## Work instructions:
Set down the full listing exactly as given. Any pictures are to be left out.

↓

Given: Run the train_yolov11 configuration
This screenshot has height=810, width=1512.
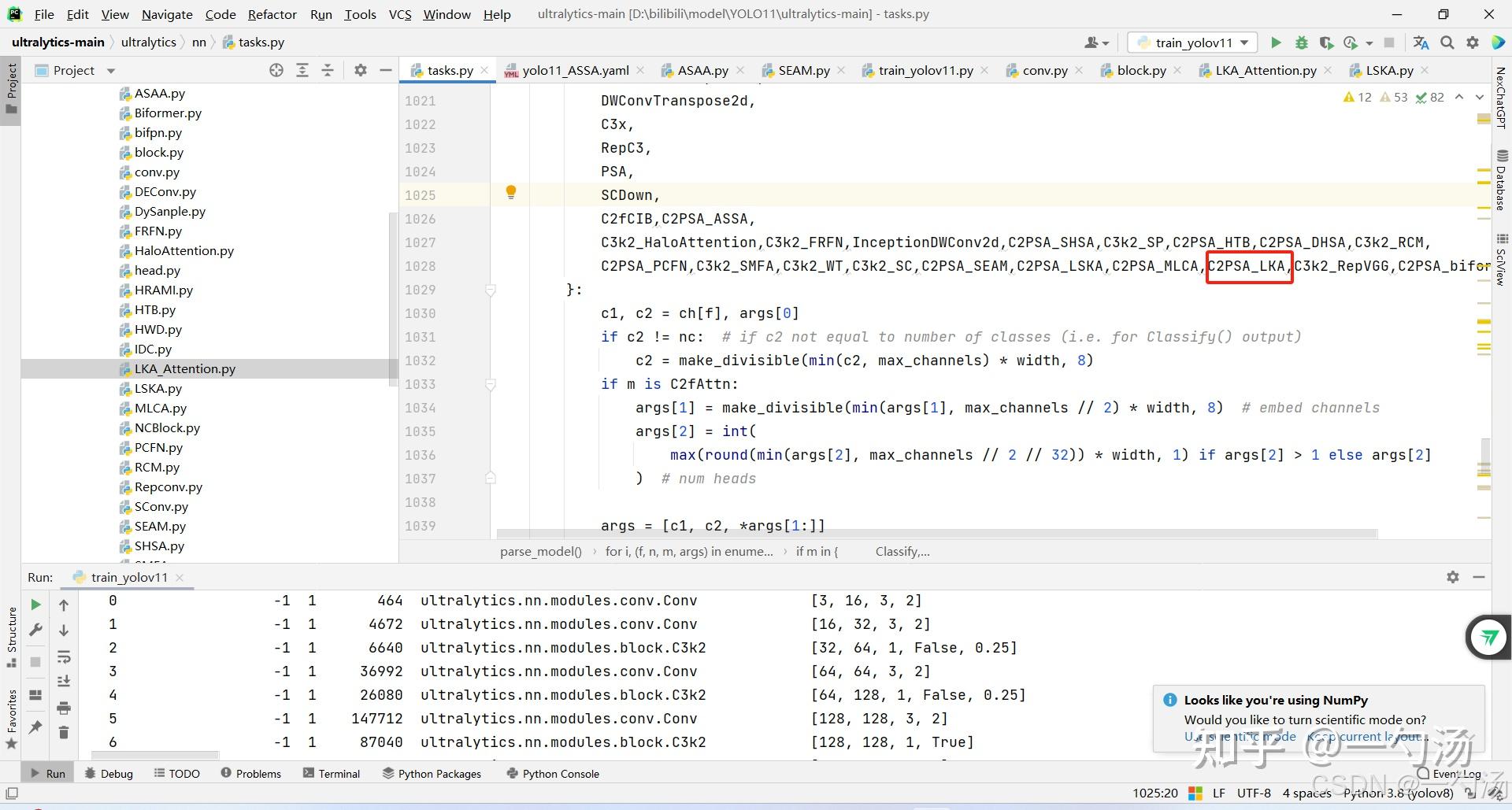Looking at the screenshot, I should pyautogui.click(x=1277, y=43).
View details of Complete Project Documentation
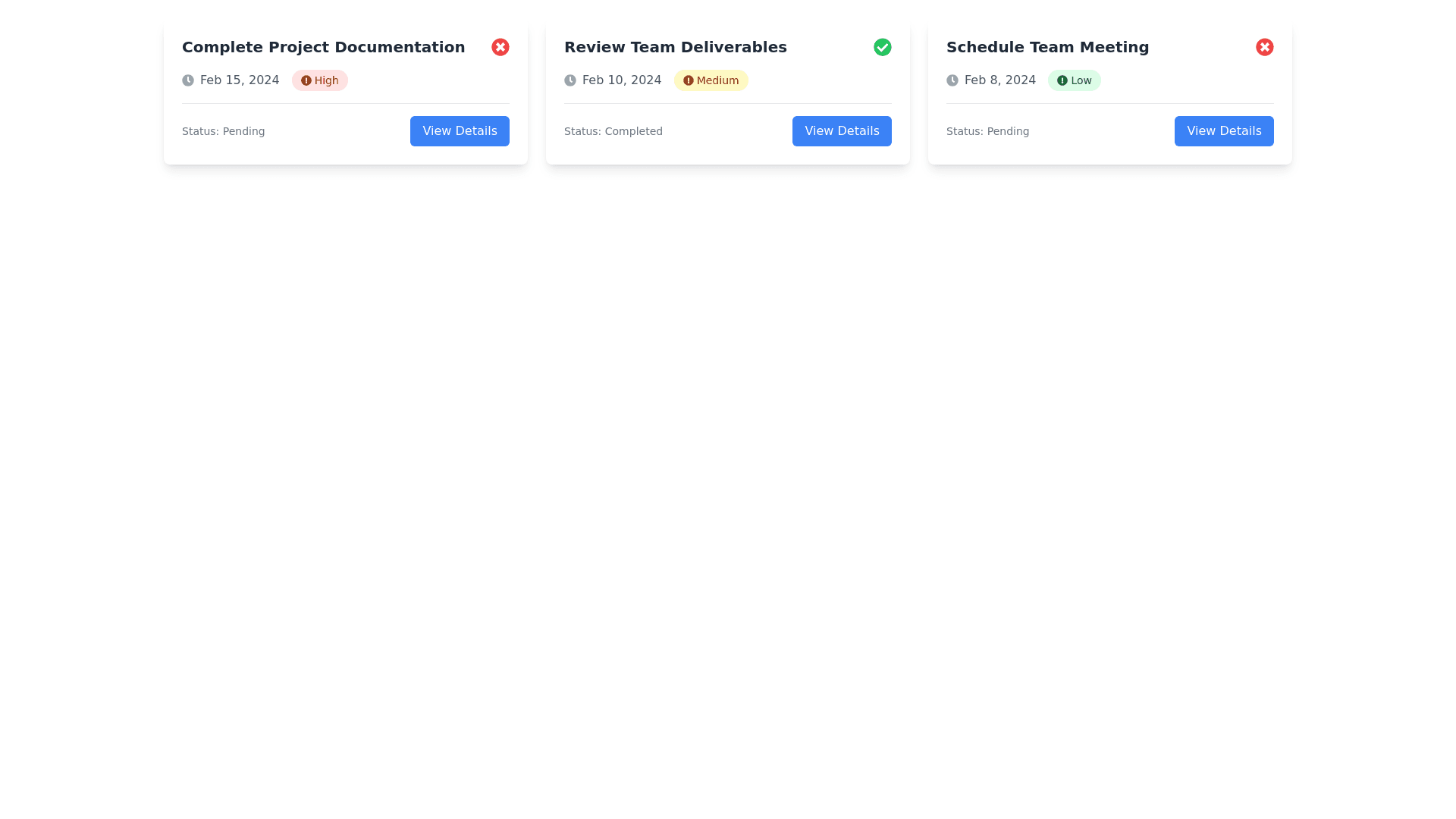 (x=460, y=131)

↑

## Task result:
Given: Run the train_yolov11 configuration
This screenshot has height=810, width=1512.
Looking at the screenshot, I should pyautogui.click(x=1277, y=43).
View details of Complete Project Documentation
 (x=460, y=131)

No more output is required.